TASK TO CARRY OUT: Transcribe only what runs from the line containing "Task: Click the IL code gear icon" through the end of the listing, line for line and exactly, and omit the pictures.

DATASET RECORDS:

----------

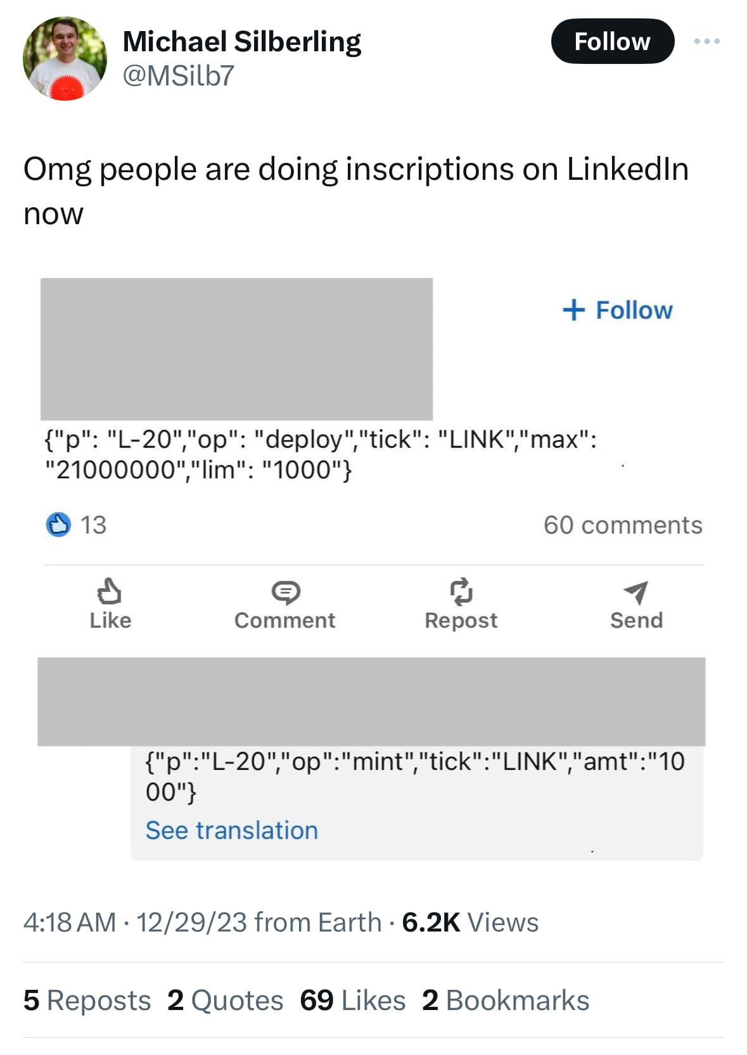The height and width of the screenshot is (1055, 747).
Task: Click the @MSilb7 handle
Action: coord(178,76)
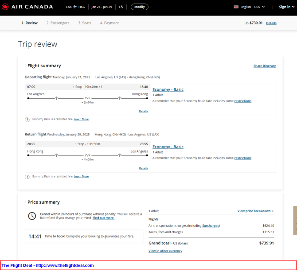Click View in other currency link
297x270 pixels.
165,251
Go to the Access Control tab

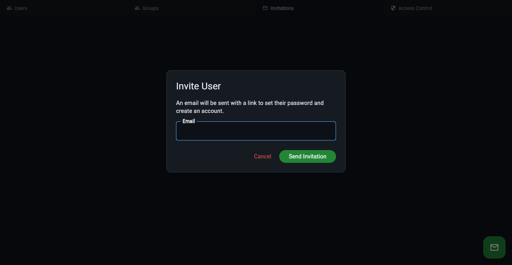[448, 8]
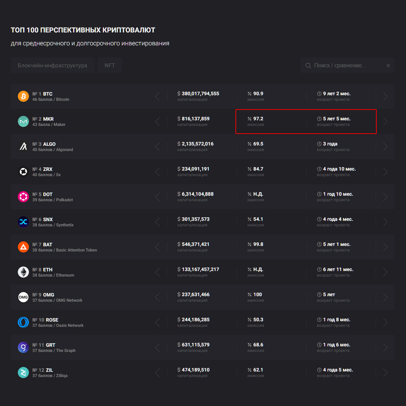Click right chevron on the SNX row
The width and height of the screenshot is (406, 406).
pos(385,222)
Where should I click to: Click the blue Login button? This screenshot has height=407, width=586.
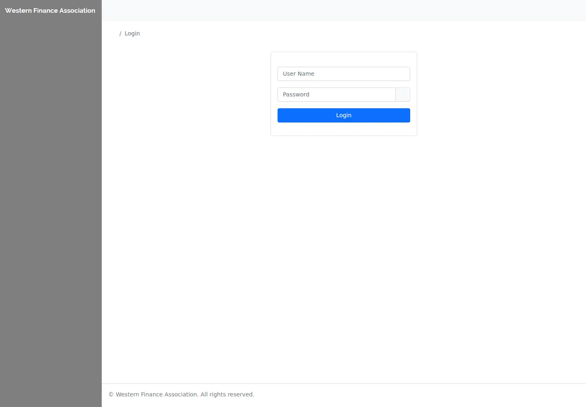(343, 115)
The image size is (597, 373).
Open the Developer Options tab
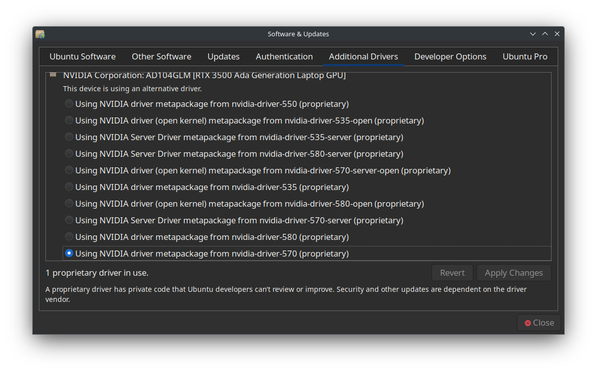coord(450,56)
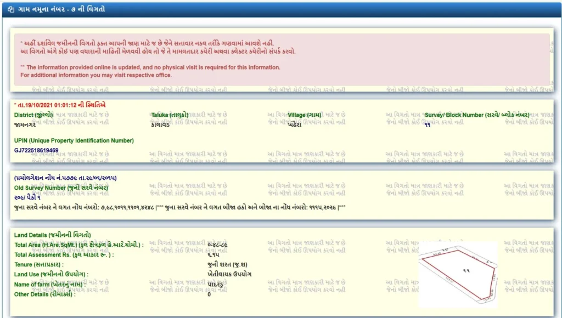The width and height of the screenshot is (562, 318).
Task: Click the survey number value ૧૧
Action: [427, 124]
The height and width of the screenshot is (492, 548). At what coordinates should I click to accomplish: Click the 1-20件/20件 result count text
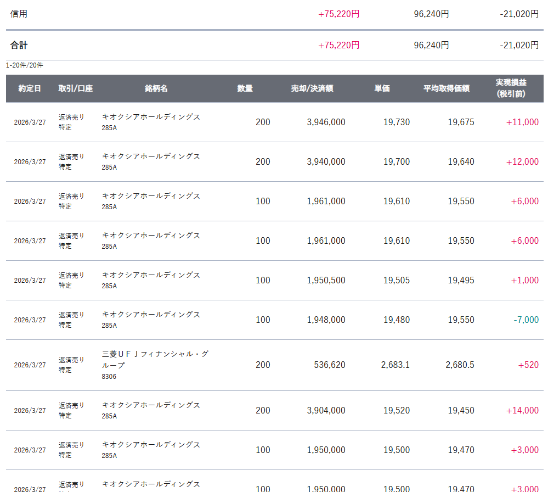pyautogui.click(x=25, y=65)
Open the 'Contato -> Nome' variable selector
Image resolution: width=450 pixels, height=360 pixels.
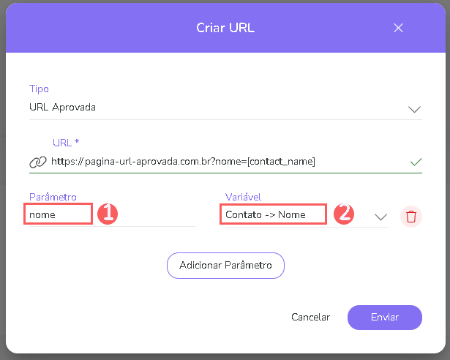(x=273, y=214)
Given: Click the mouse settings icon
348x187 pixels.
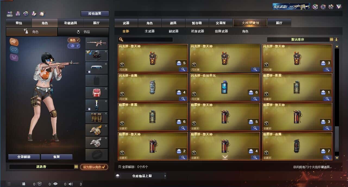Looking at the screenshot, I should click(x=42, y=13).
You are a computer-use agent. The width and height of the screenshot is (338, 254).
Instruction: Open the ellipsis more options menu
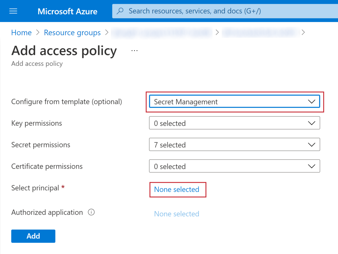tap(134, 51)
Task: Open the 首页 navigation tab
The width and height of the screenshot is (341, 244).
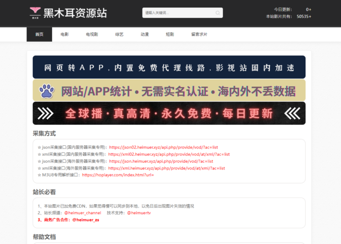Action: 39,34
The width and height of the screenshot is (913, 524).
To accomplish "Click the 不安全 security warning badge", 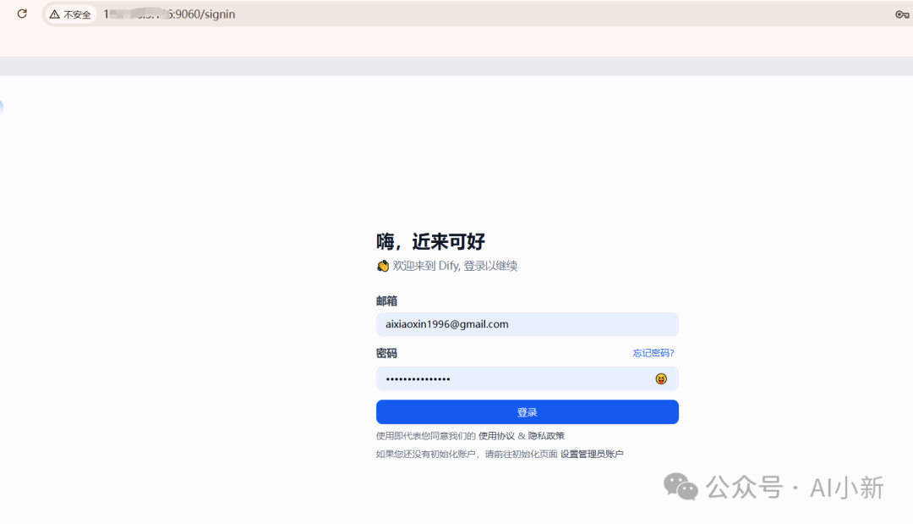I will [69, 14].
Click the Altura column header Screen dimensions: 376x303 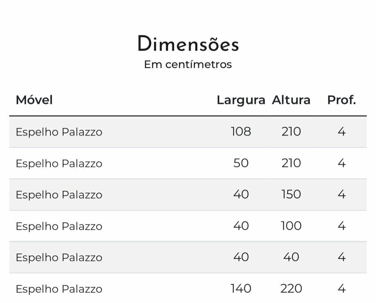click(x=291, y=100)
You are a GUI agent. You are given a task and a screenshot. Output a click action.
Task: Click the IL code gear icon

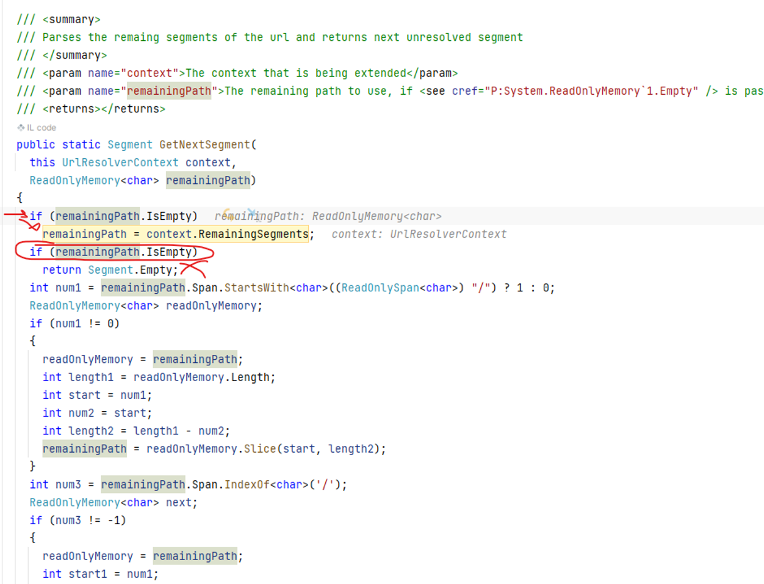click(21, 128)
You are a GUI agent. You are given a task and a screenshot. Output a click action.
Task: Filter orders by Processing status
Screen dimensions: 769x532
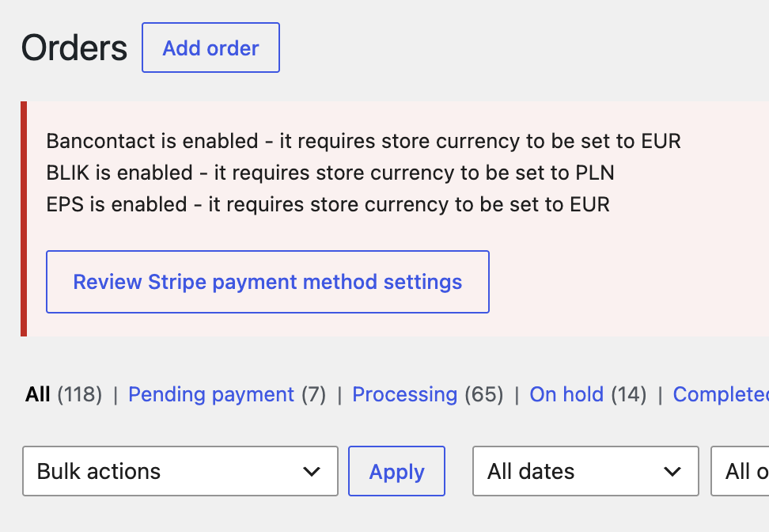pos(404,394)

----------

SOLUTION:
Task: Click the IL code gear icon

click(21, 128)
You are a GUI agent. You are given a task and a screenshot. Output a click action.
Task: Filter orders by Processing status
Screen dimensions: 769x532
pos(404,394)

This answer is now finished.